A porta de vidro estava encostada na parede, na esperança de algum vestígio de vento adentrar a casa. Mas mesmo assim o ventilador girava de um lado para o outro sobre o hack da TV.
Um sonho turbulento perturbava seu sono. A testa enrugava a cada segundo que se passava, uma gotícula de suor lhe escorria da cabeça ao dorso vagarosamente.
Ela conhecia o lugar como a palma da própria mão. Fazia tempo que aquilo não pairava pela sua mente. Era uma mistura de sonho com lembrança, uma lembrança antiga, de sua infância. Primeiro foram os pêlos dos seus braços que se ergueram, em seguida os da parte de trás do pescoço. A temperatura do seu corpo baixou, as mãos gelaram e o seu maquicilar se enrijeceu.
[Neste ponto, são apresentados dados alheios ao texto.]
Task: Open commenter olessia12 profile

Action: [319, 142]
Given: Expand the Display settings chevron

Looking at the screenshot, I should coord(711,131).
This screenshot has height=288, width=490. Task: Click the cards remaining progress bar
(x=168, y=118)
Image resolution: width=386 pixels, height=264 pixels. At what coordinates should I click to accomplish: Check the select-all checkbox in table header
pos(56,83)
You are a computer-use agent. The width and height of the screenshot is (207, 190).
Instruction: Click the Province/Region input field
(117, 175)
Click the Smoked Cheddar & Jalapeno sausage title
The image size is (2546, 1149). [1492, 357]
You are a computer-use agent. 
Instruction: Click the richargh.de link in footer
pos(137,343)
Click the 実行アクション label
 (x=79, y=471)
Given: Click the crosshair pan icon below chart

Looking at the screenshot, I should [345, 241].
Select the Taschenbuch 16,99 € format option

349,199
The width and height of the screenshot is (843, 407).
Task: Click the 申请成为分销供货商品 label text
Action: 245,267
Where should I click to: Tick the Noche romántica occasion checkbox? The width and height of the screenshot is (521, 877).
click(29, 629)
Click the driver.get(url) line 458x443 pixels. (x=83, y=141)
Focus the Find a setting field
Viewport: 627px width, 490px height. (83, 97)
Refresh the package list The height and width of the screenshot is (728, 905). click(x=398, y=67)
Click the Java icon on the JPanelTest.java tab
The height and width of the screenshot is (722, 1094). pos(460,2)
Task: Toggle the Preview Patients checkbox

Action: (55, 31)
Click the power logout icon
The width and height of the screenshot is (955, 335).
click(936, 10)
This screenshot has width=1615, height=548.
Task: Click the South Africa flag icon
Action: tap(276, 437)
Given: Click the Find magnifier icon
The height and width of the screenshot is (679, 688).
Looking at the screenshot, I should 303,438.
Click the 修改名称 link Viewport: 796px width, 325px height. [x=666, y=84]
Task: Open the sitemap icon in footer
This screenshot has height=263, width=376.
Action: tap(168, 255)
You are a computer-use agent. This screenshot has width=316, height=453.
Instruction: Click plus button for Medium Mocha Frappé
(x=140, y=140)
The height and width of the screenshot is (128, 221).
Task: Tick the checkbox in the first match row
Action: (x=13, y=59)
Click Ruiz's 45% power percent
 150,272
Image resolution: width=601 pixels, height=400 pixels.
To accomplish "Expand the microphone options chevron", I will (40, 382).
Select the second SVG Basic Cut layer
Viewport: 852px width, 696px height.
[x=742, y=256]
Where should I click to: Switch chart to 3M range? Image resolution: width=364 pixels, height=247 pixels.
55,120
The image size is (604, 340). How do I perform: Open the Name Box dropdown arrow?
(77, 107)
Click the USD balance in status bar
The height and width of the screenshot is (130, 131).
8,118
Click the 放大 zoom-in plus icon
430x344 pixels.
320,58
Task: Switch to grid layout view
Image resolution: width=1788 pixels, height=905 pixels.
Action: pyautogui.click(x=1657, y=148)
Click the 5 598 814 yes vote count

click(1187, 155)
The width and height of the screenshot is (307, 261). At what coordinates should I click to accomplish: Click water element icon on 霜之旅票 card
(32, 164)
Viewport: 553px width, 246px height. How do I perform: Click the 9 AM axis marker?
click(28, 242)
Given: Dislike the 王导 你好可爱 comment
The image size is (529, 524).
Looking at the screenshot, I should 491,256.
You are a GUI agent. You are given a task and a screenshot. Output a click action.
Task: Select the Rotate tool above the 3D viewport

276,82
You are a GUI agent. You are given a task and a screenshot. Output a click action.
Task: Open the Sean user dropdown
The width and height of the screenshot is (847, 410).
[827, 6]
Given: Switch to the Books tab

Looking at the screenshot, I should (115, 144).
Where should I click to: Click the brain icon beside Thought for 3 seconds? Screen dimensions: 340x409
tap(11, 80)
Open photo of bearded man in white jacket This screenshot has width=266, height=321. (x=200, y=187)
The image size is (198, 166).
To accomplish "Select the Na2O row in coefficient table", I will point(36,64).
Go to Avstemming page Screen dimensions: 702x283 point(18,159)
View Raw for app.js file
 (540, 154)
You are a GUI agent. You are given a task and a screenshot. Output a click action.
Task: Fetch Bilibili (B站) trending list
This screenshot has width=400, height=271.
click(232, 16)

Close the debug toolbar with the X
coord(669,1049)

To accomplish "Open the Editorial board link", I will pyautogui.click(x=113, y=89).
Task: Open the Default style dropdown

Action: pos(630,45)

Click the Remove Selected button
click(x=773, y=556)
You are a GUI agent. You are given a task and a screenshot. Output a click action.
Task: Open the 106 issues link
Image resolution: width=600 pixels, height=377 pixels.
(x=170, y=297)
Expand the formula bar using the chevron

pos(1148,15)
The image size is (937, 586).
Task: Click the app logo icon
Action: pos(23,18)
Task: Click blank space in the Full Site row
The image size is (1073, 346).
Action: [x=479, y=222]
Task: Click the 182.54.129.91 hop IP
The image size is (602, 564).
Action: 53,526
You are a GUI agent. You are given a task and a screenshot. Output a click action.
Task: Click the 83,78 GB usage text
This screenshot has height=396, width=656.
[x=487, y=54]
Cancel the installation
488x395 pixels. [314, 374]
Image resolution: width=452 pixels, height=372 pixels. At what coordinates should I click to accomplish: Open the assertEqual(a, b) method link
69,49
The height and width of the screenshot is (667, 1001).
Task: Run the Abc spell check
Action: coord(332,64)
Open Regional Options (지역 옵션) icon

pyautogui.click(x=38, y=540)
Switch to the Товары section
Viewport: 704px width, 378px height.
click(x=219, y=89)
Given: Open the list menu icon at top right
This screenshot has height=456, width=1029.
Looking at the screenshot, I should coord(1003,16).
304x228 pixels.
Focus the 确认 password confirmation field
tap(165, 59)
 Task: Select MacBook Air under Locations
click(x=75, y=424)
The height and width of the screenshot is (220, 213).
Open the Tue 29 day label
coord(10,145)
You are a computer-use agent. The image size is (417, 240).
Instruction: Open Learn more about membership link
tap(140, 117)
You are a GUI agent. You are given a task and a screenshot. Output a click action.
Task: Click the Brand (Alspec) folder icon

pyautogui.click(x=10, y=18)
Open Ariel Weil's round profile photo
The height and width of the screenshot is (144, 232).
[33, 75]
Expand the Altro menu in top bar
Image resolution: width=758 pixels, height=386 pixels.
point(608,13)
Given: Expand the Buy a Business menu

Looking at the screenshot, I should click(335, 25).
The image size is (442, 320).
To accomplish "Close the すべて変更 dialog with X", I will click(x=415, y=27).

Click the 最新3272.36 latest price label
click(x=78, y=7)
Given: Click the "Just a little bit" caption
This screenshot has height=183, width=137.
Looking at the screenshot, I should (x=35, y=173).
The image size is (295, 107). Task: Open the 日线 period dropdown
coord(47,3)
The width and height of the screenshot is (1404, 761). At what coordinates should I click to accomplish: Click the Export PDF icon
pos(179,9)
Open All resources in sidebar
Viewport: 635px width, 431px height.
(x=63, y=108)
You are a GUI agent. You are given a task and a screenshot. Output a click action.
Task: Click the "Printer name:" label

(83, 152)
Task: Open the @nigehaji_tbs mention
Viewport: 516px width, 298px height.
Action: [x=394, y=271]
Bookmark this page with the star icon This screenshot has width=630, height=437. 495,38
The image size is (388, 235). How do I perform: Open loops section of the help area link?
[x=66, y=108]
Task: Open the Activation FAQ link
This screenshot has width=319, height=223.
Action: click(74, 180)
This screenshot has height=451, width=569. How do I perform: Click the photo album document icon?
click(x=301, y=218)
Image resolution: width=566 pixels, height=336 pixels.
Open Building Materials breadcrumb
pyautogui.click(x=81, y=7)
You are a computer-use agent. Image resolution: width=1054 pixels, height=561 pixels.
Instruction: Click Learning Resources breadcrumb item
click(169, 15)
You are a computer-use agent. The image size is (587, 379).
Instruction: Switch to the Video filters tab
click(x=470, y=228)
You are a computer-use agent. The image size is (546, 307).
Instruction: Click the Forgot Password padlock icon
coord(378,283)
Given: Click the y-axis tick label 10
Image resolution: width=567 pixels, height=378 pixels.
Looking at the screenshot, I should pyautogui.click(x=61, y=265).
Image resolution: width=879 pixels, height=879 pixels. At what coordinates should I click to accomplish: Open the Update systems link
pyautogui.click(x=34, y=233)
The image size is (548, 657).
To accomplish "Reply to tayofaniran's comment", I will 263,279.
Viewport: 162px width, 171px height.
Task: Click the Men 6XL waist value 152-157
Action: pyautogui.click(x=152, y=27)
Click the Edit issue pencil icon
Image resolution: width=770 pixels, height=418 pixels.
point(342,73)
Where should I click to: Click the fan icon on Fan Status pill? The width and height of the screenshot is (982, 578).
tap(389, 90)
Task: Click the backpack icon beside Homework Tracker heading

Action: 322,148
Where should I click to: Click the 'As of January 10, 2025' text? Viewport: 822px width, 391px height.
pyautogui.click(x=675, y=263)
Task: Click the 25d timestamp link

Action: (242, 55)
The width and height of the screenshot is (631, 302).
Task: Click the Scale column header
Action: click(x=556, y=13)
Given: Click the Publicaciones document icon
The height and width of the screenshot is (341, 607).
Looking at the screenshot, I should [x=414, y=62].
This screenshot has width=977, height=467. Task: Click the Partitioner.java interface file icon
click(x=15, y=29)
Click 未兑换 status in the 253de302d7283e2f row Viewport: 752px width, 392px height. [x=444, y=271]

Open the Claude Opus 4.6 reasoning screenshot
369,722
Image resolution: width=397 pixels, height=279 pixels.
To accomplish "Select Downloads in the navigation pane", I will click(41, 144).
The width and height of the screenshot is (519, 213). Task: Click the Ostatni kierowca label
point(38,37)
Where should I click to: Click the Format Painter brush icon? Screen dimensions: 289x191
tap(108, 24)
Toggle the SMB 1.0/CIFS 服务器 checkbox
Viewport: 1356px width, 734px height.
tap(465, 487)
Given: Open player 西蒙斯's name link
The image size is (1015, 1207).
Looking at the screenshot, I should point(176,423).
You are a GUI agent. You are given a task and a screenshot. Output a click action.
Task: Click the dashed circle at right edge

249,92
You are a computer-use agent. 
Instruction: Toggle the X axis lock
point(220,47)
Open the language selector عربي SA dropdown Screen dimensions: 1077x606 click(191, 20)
O chão era de poeira batida. Havia um casebre simples e pequenino próximo a praia. “Aquela casa…”, Firmina pensou enquanto devaneava.
Dedos de uma mão maior que a sua repousaram sobre o seu ombro de estatura infantil. A criança que Firmina havia sido um dia contorceu sua cabeça na direção da figura maior ao seu lado que tinha uma sombra na face, causada pelo sol. O calor daquele fatídico dia e a sensação de molhado sobre a manga da sua blusa eram inesquecíveis. O choro vindo dos seus irmãos. O gorgolejar ao fundo do seu pai que segurava com firmeza uma garrafa de cachaça, encostado no encosto da porta.
Com os olhos cheios de inocência encarou a imensa estrada de chão, um carro grande estava estacionado em frente a casa de sua família. Fia se impressionou, nunca havia visto um daquele antes. O sonho fluia devagar, não parecia real.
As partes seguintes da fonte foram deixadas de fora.